Both mixed together:

>>> fb = Node(('foo', 23), ('bar', 'baz'), 43, 'zap', ('foo', 'again'))
>>> fb[:]
[23, 'baz', 43, 'zap', 'again']
>>> fb.foo
[23, 'again']

Note how ('name', value) pairs have a special meaning in the Node() constructor. LEPL has a feature that helps exploit this, which I will explain in the next section.

Node Attributes

Node attributes won’t play a big part in our arithmetic parser, so here’s a small illustration of how they can be used:

>>> letter = Letter() > 'letter'
>>> digit = Digit() > 'digit'
>>> example = (letter | digit)[:] > Node

This uses Letter() and Digit() (both standard LEPL matchers) to match (single) letters and digits. Each character is sent to a label (eg. > 'letter'). This is a special case programmed into the > operator: when the target is a string (like 'letter' or 'digit`) then a ('name', value) pair (see above) is created.

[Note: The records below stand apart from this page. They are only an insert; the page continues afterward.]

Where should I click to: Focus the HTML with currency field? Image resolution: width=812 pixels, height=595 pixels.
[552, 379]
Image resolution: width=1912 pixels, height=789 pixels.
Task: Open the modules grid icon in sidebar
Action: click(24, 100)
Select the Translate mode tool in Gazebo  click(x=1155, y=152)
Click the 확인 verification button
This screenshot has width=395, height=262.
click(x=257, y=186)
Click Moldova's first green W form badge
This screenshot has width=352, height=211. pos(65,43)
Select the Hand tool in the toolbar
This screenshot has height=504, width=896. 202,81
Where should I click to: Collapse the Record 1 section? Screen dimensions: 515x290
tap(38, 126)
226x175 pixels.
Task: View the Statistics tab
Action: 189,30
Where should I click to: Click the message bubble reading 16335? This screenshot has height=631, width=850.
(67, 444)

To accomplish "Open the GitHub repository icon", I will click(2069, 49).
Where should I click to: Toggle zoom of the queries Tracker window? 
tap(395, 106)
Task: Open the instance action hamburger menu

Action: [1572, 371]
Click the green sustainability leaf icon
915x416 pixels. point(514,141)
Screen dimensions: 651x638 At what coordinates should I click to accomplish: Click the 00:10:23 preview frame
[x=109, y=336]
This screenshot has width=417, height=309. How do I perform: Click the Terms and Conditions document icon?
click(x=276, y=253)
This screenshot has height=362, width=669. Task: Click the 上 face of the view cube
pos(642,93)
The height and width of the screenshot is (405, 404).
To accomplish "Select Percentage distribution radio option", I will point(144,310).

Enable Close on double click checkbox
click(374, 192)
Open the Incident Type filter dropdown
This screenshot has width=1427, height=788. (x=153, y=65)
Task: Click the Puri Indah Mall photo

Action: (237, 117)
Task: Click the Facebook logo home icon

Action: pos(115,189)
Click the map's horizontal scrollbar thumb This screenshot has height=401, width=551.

Later, when the results are passed to the Node, these ('name', value) pairs become attributes:

>>> n = example.parse('abc123d45e')[0]
>>> n.letter
['a', 'b', 'c', 'd', 'e']
>>> n.digit
['1', '2', '3', '4', '5']

*args

You may have been wondering how a Node() constructor works. Earlier I said that > sends a list of results as a single argument, but, as we’ve seen in some of the examples above, Node() actually takes a series of values. So in this case it seems as though > is calling Node() with “*args” (ie. Node(*results) rather than Node(results), if results is the list of results).

(If this makes no sense, you may need to read the Python documentation.)

This is correct — LEPL is calling Node() with “*args”. Node() is being treated in a special way because it is registered with the ApplyArgs ABC, and any ApplyArgs subclass is called in this way.

An alternative way to get > to make a “*args” style call is to use the args() wrapper:

>>> matcher > args(target)

In the code snippet above, target will be called as target(*results).

Summary

What more have we learnt?

  • Recursive grammars are supported with Delayed().
  • Node() can be used to construct ASTs.
  • Nodes combine list and dict behaviour.
  • LEPL has comprehensive support for nodes (and their subclasses).